When Bucksport resident Chris Soper heard the news in October that the Verso Paper mill in Bucksport would close by the end of the year, he had the same reaction that most people had: shock, anger and sadness.
“I was angry, of course,” said Soper, who is a lobster fisherman based out of Stonington. “My father worked there, and some uncles and aunts, and my grandfather, and really, my entire family. Everybody around here is connected in some way. It’s depressing and sad.”
This week, when news broke that Verso agreed to sell the mill and its assets to the Montreal-based American Iron & Metal for about $60 million, many of those same feelings came flooding back. Soper, a singer and guitarist who in the mid-2000s played in local roots rock band the Gilpin Railroad Incident, got inspired.
“I just picked up my guitar, and I wrote a song. The words just started flowing. It was 4 a.m. Wednesday morning. It took me about 15 minutes,” said Soper. “At 10 a.m. I did a little … video and I posted it on the Bucksport millworkers Facebook page. Two days later it’s gotten over 17,000 hits [on Facebook].”
The song, titled “Small Town America,” speaks to Soper’s feelings about the way he and his family and friends in the Bucksport area were treated by the company that owns the mill. It has understandably struck a chord not just with folks in Bucksport, but people nationwide who have felt the pinch as manufacturing and industrial jobs dry up and are shipped overseas.

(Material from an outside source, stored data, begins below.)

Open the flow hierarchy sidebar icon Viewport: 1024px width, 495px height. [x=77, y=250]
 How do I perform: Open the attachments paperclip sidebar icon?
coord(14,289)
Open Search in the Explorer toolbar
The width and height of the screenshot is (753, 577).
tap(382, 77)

In the song he sings that “We have our freedoms / but we can’t speak our minds / in a world of deceit honesty’s so hard to find / just like this mill town / everything will sell / rich keep getting richer on the way to hell.”

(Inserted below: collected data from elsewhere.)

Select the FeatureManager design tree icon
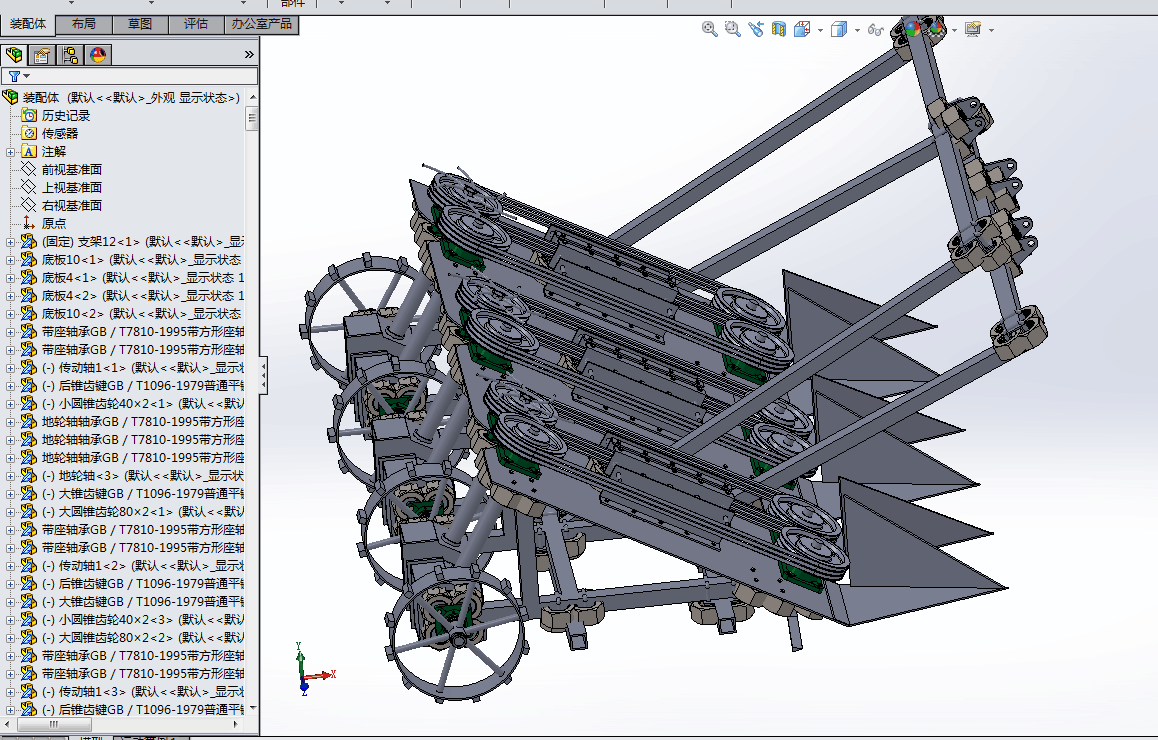The image size is (1158, 740). pyautogui.click(x=14, y=55)
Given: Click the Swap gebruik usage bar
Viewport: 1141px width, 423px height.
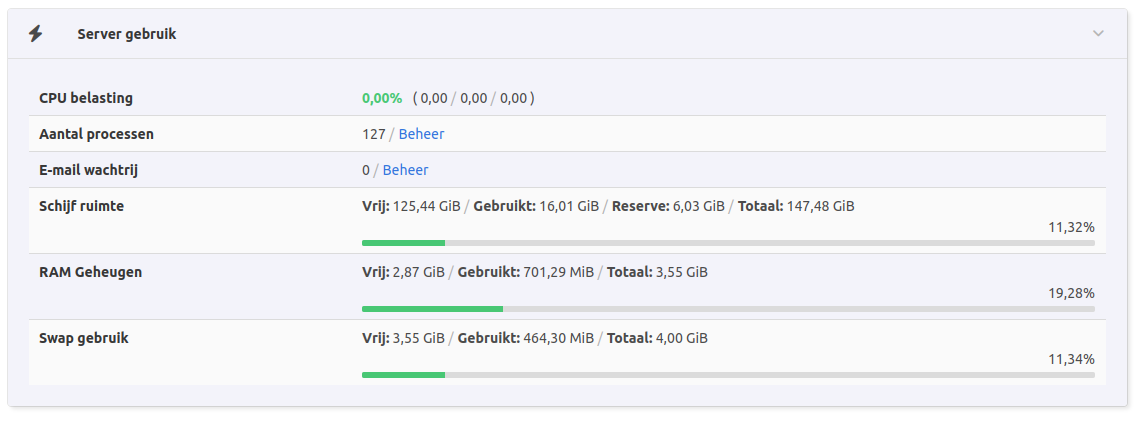Looking at the screenshot, I should (x=727, y=375).
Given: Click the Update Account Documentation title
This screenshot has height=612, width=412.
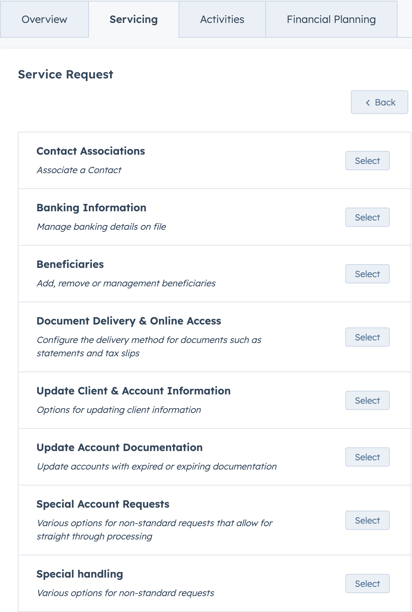Looking at the screenshot, I should pos(119,447).
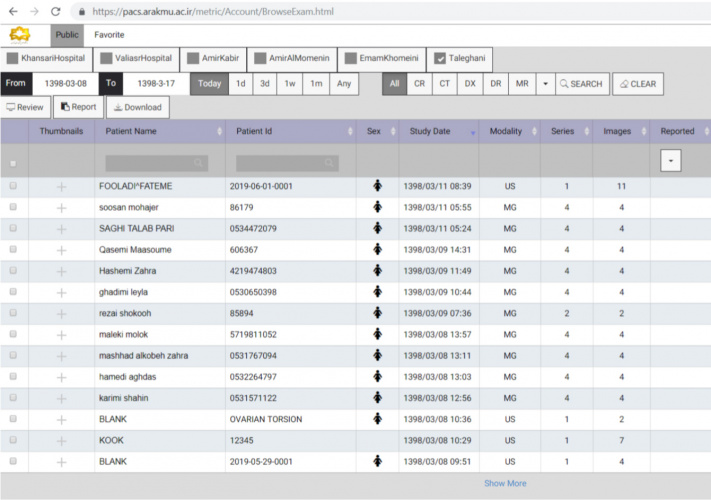Click the Show More link
The height and width of the screenshot is (500, 711).
point(504,483)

“I think people struggle through life, and every day they see the big dog win every time, and the little guy gets pushed aside,” said Soper. “They make $60 million off scrap metal they send to China, and we’re sitting here trying to figure out how to feed our kids.”
Already Soper’s song has been featured on radio and TV. He’s glad the song is raising awareness about the tough road ahead that his community faces, and the resiliency of his coastal town. He has been a little overwhelmed with all the attention.
“It’s been great to have people really listen to the song,” he said. “It’s amazing that it’s gone this far so quickly.”
Soper says that since his band, the Gilpin Railroad Incident, disbanded in 2008, he has mostly retired from playing music publicly, though he’s certainly been known to jam in the comfort of his own home.
“I’ll jam with friends, but I just don’t have time to be in a band or play out. I get up at 2:30 a.m. and lobster all day and then raise kids all night,” said Soper, who lives in Bucksport with his son and his girlfriend and her two children. “I guess I was just waiting for the right opportunity to write something. And I guess this was it, sad as it is.”